Early life and education 
Van Raalte did not set out to follow in his father's footsteps and become a clergyman. He was initially attracted to medicine, but he enrolled  in the theological school at the University of Leiden to please his father.  After being spared by cholera, which ravaged the Netherlands, Van Raalte was inspired to devote his life to preaching.

Emigration to America 
Van Raalte was first ordained in the Secession Church in 1836, before moving to the United States, and was eventually ordained in the Reformed Church in America. When he visited the lower peninsula of Michigan, he met with Grand Haven founder William Montague Ferry.
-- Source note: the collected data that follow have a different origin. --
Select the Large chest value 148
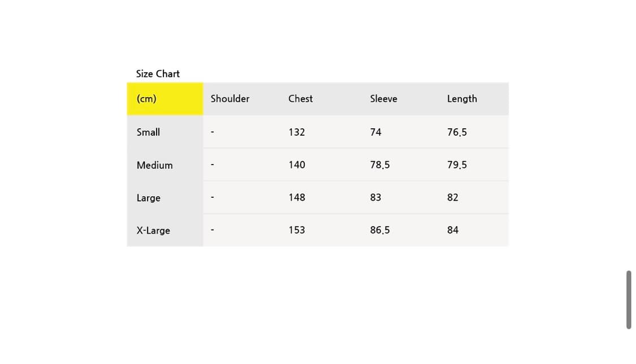Screen dimensions: 636x364 (x=296, y=197)
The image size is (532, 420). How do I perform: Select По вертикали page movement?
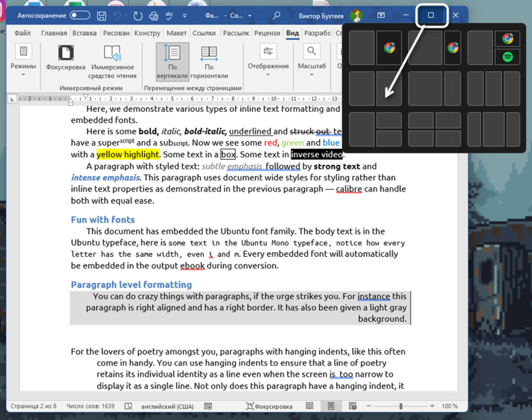(x=172, y=61)
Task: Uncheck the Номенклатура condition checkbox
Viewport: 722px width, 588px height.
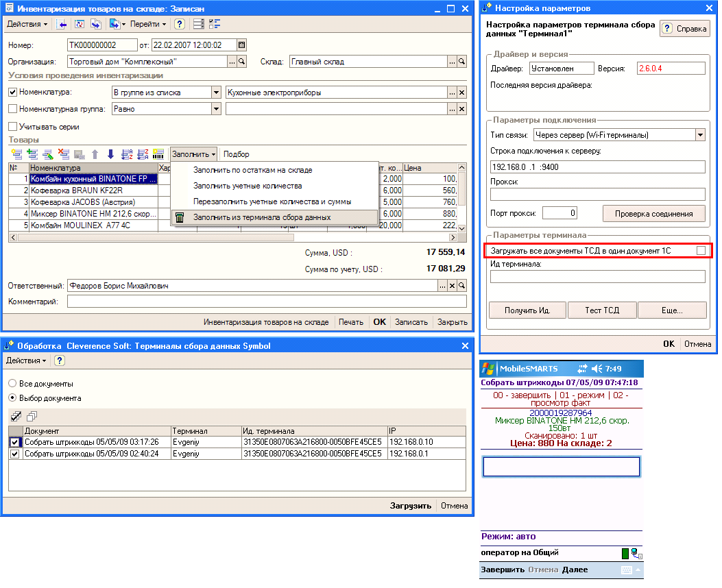Action: tap(12, 93)
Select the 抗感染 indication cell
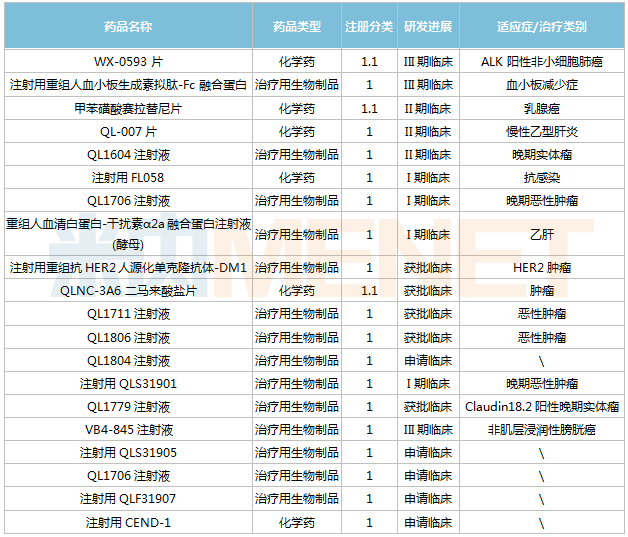The image size is (628, 537). [x=541, y=177]
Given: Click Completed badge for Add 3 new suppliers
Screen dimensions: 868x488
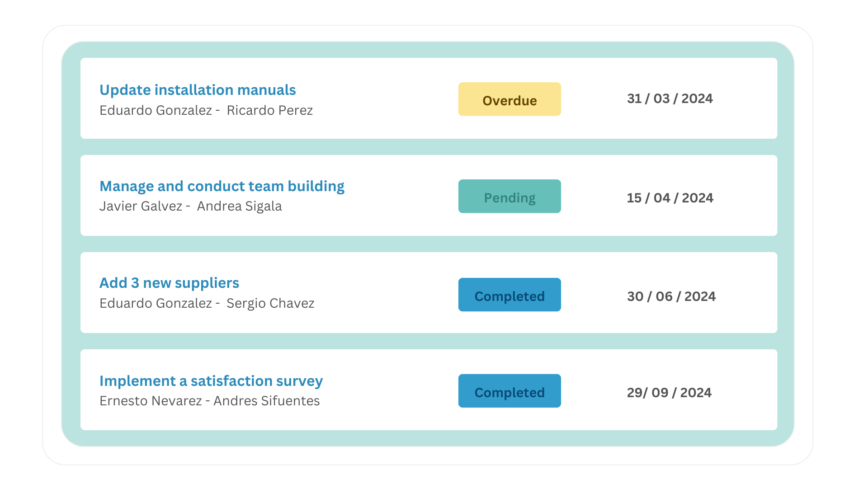Looking at the screenshot, I should tap(509, 295).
Ferry encouraged Van Raalte to settle in the Holland area. He found the area to be what he believed to be ideal for farming, the occupation of many in the Netherlands who were being burdened by high taxes and very little land, so little that farmers could no longer divide their land between their sons as an inheritance. Van Raalte sent home a handbill with such glowing descriptions of the area that many farmers' sons emigrated, cleared the heavily wooded land and found the farming to be fruitful. 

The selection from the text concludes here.